Open MPI logo

Open MPI User's Mailing List Archives

  |   Home   |   Support   |   FAQ   |   all Open MPI User's mailing list

Subject: Re: [OMPI users] mca:base:select:( ess) No component selected!
From: Ralph Castain (rhc_at_[hidden])
Date: 2008-09-24 14:36:53


So this is a singleton comm_spawn scenario, that requires you specify
a launch_agent to execute? Just trying to ensure I understand.

First, let me ensure we have a common understanding of what
orte_launch_agent does. Basically, that param stipulates the command
to be used in place of "orted" - it doesn't substitute for "ssh". So
if you set -mca orte_launch_agent foo, what will happen is: "ssh
nodename foo" instead of "ssh nodename orted".

The intent was to provide a way to do things like run valgrind on the
orted itself. So you could do -mca orte_launch_agent "valgrind orted",
and we would dutifully run "ssh nodename valrind orted".

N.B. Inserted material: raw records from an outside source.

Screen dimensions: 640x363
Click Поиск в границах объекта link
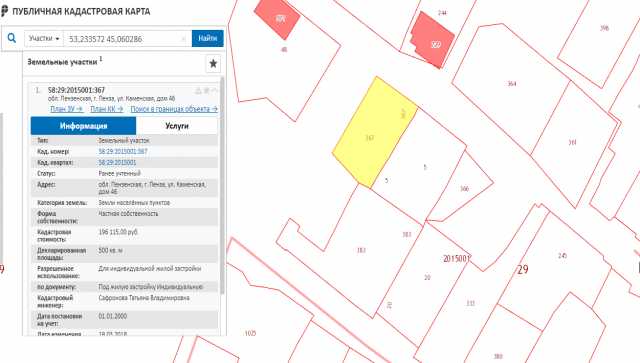[x=174, y=109]
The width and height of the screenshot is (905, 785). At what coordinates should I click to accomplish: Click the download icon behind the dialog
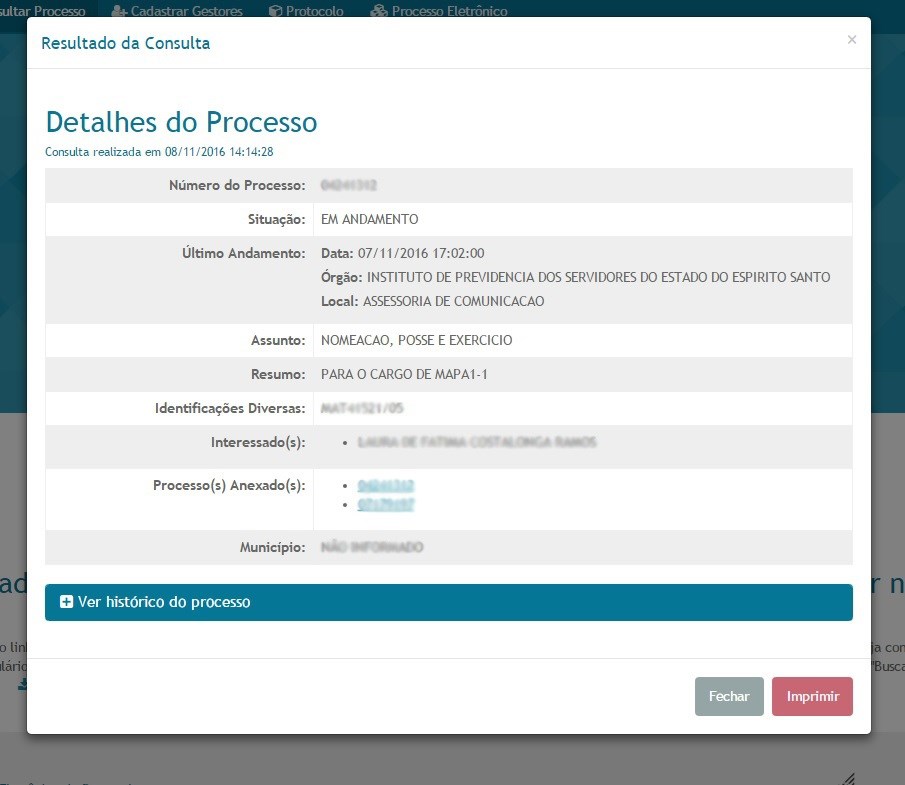[22, 684]
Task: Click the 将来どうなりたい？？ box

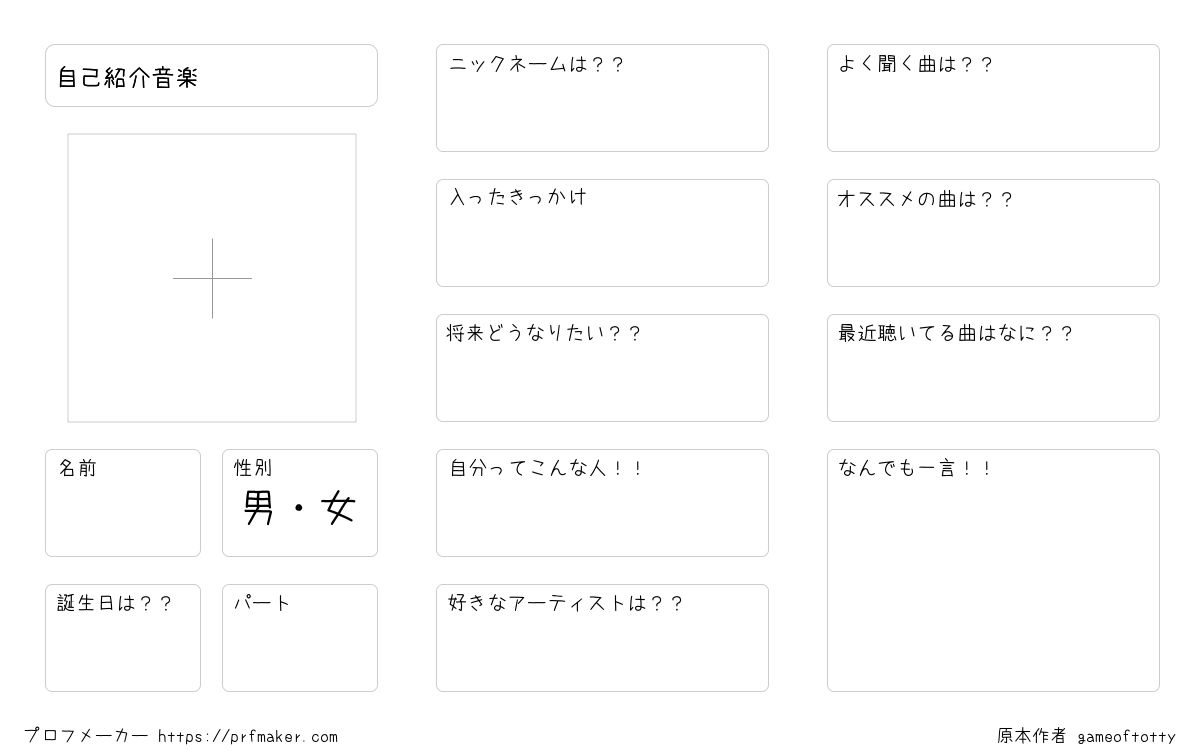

Or if you wanted to write your own orted (e.g., bar-orted), you could
substitute it for our "orted".

Or if you wanted to set mca params solely to be seen on the backend
nodes/procs, you could set -mca orte_launch_agent "orted -mca foo
bar", and we would launch "ssh nodename orted -mca foo bar". This
allows us to set mca params without having mpirun see them - helps us
to look at debug output, for example, from only the backend procs.

If what you need to do is set something in the environment for the
orted, there are certain cmd line options that will do that for you -
orte_launch_agent may or may not be a good method.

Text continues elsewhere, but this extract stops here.